## BEGIN

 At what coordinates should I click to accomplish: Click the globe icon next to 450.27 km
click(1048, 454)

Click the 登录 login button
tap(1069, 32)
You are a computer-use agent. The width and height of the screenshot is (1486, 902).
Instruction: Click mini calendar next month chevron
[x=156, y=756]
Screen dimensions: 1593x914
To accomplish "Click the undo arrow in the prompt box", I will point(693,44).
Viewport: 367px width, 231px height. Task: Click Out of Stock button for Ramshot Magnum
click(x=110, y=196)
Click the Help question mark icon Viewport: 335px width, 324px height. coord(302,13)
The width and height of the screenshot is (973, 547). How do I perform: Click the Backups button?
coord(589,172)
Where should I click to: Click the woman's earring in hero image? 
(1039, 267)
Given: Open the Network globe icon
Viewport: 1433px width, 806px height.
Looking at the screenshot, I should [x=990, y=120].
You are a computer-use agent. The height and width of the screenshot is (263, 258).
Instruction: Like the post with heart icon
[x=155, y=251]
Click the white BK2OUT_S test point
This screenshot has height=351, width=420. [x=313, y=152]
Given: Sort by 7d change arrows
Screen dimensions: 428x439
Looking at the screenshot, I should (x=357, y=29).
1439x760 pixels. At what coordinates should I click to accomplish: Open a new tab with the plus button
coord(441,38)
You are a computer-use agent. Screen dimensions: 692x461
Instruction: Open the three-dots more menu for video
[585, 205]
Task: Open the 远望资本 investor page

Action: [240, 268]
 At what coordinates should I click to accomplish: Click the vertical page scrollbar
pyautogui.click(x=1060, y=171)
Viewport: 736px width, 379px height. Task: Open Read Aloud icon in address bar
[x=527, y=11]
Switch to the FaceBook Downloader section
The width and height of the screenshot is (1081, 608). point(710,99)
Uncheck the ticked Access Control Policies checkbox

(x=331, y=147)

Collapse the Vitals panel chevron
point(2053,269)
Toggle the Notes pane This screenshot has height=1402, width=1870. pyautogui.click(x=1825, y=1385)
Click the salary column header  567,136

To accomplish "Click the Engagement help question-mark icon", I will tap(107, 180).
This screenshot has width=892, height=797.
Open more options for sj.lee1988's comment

## END

- TASK OBJECTIVE:
Rewrite all of the material above, changing every "globe icon" to "world icon" and leaving everything else as it is.

- OUTPUT BELOW:
 At what coordinates should I click to accomplish: Click the world icon next to 450.27 km
click(1048, 454)

Click the 登录 login button
tap(1069, 32)
You are a computer-use agent. The width and height of the screenshot is (1486, 902).
Instruction: Click mini calendar next month chevron
[x=156, y=756]
Screen dimensions: 1593x914
To accomplish "Click the undo arrow in the prompt box", I will point(693,44).
Viewport: 367px width, 231px height. Task: Click Out of Stock button for Ramshot Magnum
click(x=110, y=196)
Click the Help question mark icon Viewport: 335px width, 324px height. coord(302,13)
The width and height of the screenshot is (973, 547). How do I perform: Click the Backups button?
coord(589,172)
Where should I click to: Click the woman's earring in hero image? 
(1039, 267)
Given: Open the Network world icon
Viewport: 1433px width, 806px height.
Looking at the screenshot, I should [x=990, y=120].
You are a computer-use agent. The height and width of the screenshot is (263, 258).
Instruction: Like the post with heart icon
[x=155, y=251]
Click the white BK2OUT_S test point
This screenshot has height=351, width=420. [x=313, y=152]
Given: Sort by 7d change arrows
Screen dimensions: 428x439
Looking at the screenshot, I should (x=357, y=29).
1439x760 pixels. At what coordinates should I click to accomplish: Open a new tab with the plus button
coord(441,38)
You are a computer-use agent. Screen dimensions: 692x461
Instruction: Open the three-dots more menu for video
[585, 205]
Task: Open the 远望资本 investor page

Action: [240, 268]
 At what coordinates should I click to accomplish: Click the vertical page scrollbar
pyautogui.click(x=1060, y=171)
Viewport: 736px width, 379px height. Task: Open Read Aloud icon in address bar
[x=527, y=11]
Switch to the FaceBook Downloader section
The width and height of the screenshot is (1081, 608). point(710,99)
Uncheck the ticked Access Control Policies checkbox

(x=331, y=147)

Collapse the Vitals panel chevron
point(2053,269)
Toggle the Notes pane This screenshot has height=1402, width=1870. pyautogui.click(x=1825, y=1385)
Click the salary column header  567,136

To accomplish "Click the Engagement help question-mark icon", I will tap(107, 180).
This screenshot has width=892, height=797.
Open more options for sj.lee1988's comment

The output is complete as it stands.